Missiles Miss US Planes in Baghdad

Author: 
Naseer Al-Nahr, Asharq Al-Awsat
Publication Date: 
Mon, 2003-09-08 03:00

BAGHDAD, 8 September 2003 — Iraqi fighters fired two missiles at a US transport plane taking off from Baghdad hours before US Defense Secretary Donald Rumsfeld flew out of Iraq. The missiles missed their target and caused no damage.

“Multiple missiles were fired which missed the aircraft,” a US military spokeswoman said of the incident, which happened on Saturday morning.

Rumsfeld was thought to have passed through the airport on his way out to Kuwait. The military said, however, he had not been at risk from the two missiles.

The incident was the third of its kind since May 1, when Washington declared an end to major combat in Iraq after invading the country and toppling Saddam Hussein.

The two earlier attacks on planes also missed their target.

Baghdad Airport has been closed to civilian traffic since the war because of concern about security. But the United Nations and other humanitarian organizations have been using it for charter flights in and out of Iraq.

The US-led coalition yesterday set a Saturday deadline for the disarmament of militias that have taken to the streets of central Iraq since last month’s deadly car bombing in Najaf.

“After that, we will take their arms away and, if they resist, we will arrest them and put them in jail,” said Capt. Edward Lofland, spokesman for the US Marines in Najaf.

A Shiite militia immediately rejected the ultimatum.

“We obey only God and our religious leaders. We don’t care about what the Americans say,” Juad Al-Issawi said on a street corner in Najaf surrounded by four of Moqtada Sadr’s militiamen armed with Kalashnikovs.

“The Americans came two days ago. They tried to disarm us. But we said we could not do it. We need to carry weapons to defend our religious leaders. One has been killed,” Issawi said in a reference to Ayatollah Mohammad Baqer Al-Hakim, killed with 82 other people in a massive car bombing in Najaf on Aug. 29.

“There have been two attempts against Moqtada Sadr’s life as well, and the Americans have done nothing to protect him,” Issawi said.

A respected Sunni religious leader yesterday accused the United States of trying to ignite conflict between Shiites and Sunnis to divide the country.

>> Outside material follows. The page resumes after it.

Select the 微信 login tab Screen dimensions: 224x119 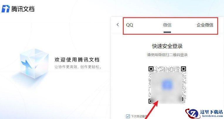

“America wants to enhance sectarian strife among Iraqis but it has so far failed to do so,” Abdul Salam Al-Kubeisi, a senior official at the Association of Muslim Clerics, a Sunni body, said.

“Those enemies and invaders who are bargaining for sectarian strife among Iraqis are mistaken,” he said.

An attack on a Sunni mosque in a Shiite neighborhood of Baghdad last week after the assassination of Baqer Al-Hakim has stoked fears of sectarian conflict and even civil war in the religiously mixed country.

Kubeisi said the Baghdad mosque attack was an isolated incident, but did not identify who was behind it. Kubeisi, who was persecuted by Saddam’s government but opposed the US-led invasion, said Sunnis were keen not to let the killing of Baqer Al-Hakim drive a wedge between Iraq’s Muslims. “We have warned all our mosques that we shouldn’t... be motivated to take part in any sectarian argument,” Kubeisi said.